Pour les motifs qui précèdent, j’ai annulé la décision de la SSR en l’espèce et lui ai renvoyé l’affaire en vue d’une nouvelle audition et d’une nouvelle décision qui tiennent compte des présents motifs.
Il reste la question de la certification d’une question. L’avocat du requérant me demande de certifier une question dans les termes suivants :
[traduction] Dans le contexte d’une guerre civile, où le gouvernement et les tribus ont tous deux été accusés d’avoir violé les droits de la personne et d’avoir commis des atrocités l’un contre l’autre là où ils s’opposent;
Quelle est la situation des personnes qui travaillent aux bureaux principaux du département de la Défense, qui y occupent des fonctions plus ou moins civiles ou semi-civiles, comme la préparation de budgets et de comptes, ou qui assument des fonctions protocolaires pour les dignitaires étrangers en visite, mais qui, en théorie, jouissent d’un grade militaire :
Qui n’ont pas combattu, ni participé directement ou indirectement à des violations des droits de la personne et à la perpétration d’atrocités, ou qui n’en ont pas été témoins;
Qui, en raison des grandes distances séparant le lieu des hostilités et le ministère, et du fait que le dictateur au pouvoir ne laissait filtrer aucune nouvelle, n’obtenaient aucune information crédible;
Et qui, au sein d’un régime reposant sur la dictature d’un seul homme, n’étaient aucunement habilitées à prendre des décisions ou à changer le cours des événements.
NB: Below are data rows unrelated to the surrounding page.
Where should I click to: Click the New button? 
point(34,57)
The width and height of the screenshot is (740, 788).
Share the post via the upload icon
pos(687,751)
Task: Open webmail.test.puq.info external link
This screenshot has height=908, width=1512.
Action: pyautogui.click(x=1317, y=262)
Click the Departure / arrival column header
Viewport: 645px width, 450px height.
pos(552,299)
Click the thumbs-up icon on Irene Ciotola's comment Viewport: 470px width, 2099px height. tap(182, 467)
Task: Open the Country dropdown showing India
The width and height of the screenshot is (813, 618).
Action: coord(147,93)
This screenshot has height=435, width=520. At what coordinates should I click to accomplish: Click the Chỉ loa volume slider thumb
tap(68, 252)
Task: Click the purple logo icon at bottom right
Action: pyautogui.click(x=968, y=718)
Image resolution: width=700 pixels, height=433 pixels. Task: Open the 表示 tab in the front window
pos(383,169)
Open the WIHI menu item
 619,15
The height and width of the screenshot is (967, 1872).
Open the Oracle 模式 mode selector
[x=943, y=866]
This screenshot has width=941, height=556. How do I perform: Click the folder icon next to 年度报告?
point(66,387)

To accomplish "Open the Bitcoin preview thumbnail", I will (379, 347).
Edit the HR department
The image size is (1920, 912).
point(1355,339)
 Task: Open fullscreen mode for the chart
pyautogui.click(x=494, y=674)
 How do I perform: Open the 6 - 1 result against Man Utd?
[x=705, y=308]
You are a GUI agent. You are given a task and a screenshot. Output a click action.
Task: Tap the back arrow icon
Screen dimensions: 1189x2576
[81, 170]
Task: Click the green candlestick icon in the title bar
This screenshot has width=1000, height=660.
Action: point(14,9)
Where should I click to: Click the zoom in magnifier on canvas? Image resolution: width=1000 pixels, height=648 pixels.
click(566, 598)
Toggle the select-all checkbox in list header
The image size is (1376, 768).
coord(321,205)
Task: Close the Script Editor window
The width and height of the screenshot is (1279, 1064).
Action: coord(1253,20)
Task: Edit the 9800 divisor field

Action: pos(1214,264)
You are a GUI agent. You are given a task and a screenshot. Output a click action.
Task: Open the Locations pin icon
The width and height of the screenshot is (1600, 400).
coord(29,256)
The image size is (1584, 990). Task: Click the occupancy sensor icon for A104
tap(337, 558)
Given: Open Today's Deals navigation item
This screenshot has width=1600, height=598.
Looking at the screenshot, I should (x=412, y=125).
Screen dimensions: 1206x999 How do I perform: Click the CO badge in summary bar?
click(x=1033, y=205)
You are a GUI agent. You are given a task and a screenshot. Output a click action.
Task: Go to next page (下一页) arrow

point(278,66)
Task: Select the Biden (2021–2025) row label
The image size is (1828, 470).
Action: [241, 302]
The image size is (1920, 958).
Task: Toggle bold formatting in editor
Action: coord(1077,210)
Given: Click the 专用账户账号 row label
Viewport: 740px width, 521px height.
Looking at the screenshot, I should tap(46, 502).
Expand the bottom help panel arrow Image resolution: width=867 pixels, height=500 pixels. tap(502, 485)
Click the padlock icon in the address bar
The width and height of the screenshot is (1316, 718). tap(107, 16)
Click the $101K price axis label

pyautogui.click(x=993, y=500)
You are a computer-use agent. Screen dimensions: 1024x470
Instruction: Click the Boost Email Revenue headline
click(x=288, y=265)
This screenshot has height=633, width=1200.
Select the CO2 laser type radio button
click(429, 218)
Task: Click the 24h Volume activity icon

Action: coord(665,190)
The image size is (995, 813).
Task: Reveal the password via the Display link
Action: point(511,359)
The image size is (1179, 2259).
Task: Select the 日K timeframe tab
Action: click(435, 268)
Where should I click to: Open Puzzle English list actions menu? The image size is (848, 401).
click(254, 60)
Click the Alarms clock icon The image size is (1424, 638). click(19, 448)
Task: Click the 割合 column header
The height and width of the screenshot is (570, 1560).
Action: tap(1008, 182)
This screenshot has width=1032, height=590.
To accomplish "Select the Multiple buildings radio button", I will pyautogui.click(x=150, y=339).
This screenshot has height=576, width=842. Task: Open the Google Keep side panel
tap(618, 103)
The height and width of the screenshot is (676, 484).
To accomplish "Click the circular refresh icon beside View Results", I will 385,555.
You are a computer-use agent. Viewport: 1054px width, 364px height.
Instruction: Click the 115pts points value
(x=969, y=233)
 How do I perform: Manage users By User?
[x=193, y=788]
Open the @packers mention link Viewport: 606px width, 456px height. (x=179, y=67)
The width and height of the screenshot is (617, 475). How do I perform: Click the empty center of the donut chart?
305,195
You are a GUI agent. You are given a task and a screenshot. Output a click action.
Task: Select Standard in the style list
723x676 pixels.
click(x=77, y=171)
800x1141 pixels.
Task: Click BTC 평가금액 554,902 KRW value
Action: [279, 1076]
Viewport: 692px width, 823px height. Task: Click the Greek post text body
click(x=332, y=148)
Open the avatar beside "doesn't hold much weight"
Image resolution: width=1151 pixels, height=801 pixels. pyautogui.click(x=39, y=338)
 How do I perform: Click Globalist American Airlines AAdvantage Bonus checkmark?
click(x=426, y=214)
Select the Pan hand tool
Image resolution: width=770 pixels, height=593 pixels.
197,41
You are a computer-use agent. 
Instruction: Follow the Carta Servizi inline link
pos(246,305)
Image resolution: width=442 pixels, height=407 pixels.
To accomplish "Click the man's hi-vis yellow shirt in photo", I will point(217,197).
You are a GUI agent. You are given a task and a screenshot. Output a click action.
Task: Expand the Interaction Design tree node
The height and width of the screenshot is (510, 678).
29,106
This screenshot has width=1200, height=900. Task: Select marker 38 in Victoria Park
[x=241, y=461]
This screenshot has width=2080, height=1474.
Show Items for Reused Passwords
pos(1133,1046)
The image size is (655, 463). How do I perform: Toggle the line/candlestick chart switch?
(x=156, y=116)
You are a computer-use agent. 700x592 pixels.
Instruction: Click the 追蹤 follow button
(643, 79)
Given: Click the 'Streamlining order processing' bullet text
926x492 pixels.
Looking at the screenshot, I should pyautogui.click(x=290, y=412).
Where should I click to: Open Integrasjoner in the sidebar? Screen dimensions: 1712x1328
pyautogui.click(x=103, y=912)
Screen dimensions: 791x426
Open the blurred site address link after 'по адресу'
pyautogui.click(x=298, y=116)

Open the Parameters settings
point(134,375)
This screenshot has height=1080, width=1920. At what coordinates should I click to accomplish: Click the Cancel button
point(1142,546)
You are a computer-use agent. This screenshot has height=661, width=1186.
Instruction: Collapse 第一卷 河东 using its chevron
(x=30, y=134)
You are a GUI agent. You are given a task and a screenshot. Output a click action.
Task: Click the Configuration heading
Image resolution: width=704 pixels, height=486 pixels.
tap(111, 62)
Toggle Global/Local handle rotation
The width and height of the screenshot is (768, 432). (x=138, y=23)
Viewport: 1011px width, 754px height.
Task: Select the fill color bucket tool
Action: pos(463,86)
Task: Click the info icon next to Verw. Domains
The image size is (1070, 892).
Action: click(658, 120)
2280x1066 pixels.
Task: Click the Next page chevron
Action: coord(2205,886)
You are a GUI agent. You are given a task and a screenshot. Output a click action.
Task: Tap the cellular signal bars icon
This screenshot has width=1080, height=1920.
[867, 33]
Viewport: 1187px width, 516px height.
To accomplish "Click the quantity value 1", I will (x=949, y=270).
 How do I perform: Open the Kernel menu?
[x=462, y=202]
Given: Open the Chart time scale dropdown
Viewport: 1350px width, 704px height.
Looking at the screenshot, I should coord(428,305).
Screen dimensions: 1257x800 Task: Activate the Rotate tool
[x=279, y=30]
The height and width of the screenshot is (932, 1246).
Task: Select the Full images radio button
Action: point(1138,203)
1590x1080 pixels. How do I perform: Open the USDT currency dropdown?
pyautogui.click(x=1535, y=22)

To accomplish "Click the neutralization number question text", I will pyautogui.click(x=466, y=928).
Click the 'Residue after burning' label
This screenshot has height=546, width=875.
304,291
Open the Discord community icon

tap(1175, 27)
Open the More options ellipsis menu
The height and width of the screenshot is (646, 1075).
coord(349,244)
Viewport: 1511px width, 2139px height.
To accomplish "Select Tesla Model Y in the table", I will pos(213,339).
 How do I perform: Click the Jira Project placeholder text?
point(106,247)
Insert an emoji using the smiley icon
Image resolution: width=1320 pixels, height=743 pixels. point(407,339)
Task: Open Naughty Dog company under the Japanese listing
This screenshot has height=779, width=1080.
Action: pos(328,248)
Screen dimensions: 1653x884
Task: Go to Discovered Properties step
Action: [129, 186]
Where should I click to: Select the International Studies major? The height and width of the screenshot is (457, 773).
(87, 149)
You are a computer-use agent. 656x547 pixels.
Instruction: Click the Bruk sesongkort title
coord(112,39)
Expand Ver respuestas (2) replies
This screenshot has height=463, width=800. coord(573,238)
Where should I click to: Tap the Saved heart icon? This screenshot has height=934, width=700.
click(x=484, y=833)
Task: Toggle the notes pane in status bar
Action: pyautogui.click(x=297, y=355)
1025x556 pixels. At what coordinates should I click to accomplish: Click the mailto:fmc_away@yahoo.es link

La portée de la section F de l’article premier s’étend-t-elle à ces personnes?
L’avocat de l’intimé soutient qu’en l’espèce, il n’y a aucune question grave de portée générale à certifier et, fort à propos à mon avis, il s’oppose au libellé de la question soumise pour le compte du requérant. Compte tenu de la décision que j’ai prise et de la position adoptée par l’avocat de l’intimé, aucune question n’est certifiée.
[1] L.R.C. (1985), ch. I-2.
[2] [1992] 2 C.F. 306 (C.A.).
[3] (1990), 37 F.T.R. 161 (C.F. 1re inst.).
[4] Quant à l’interprétation de l’expression « des raisons sérieuses de penser », voir Ramirez, précité, à la p. 312.
[5] [1994] 1 C.F. 298 (C.A.).
[6] [1994] 1 C.F. 433 (C.A.).
[7] [1993] 1 C.F. 696 (C.A.).
[8] [1993] 2 C.F. 3 (C.A.), à la p. 23.
[9] (1991), 14 Imm. L.R. (2d) 30 (C.A.F.), aux p. 33 et 34.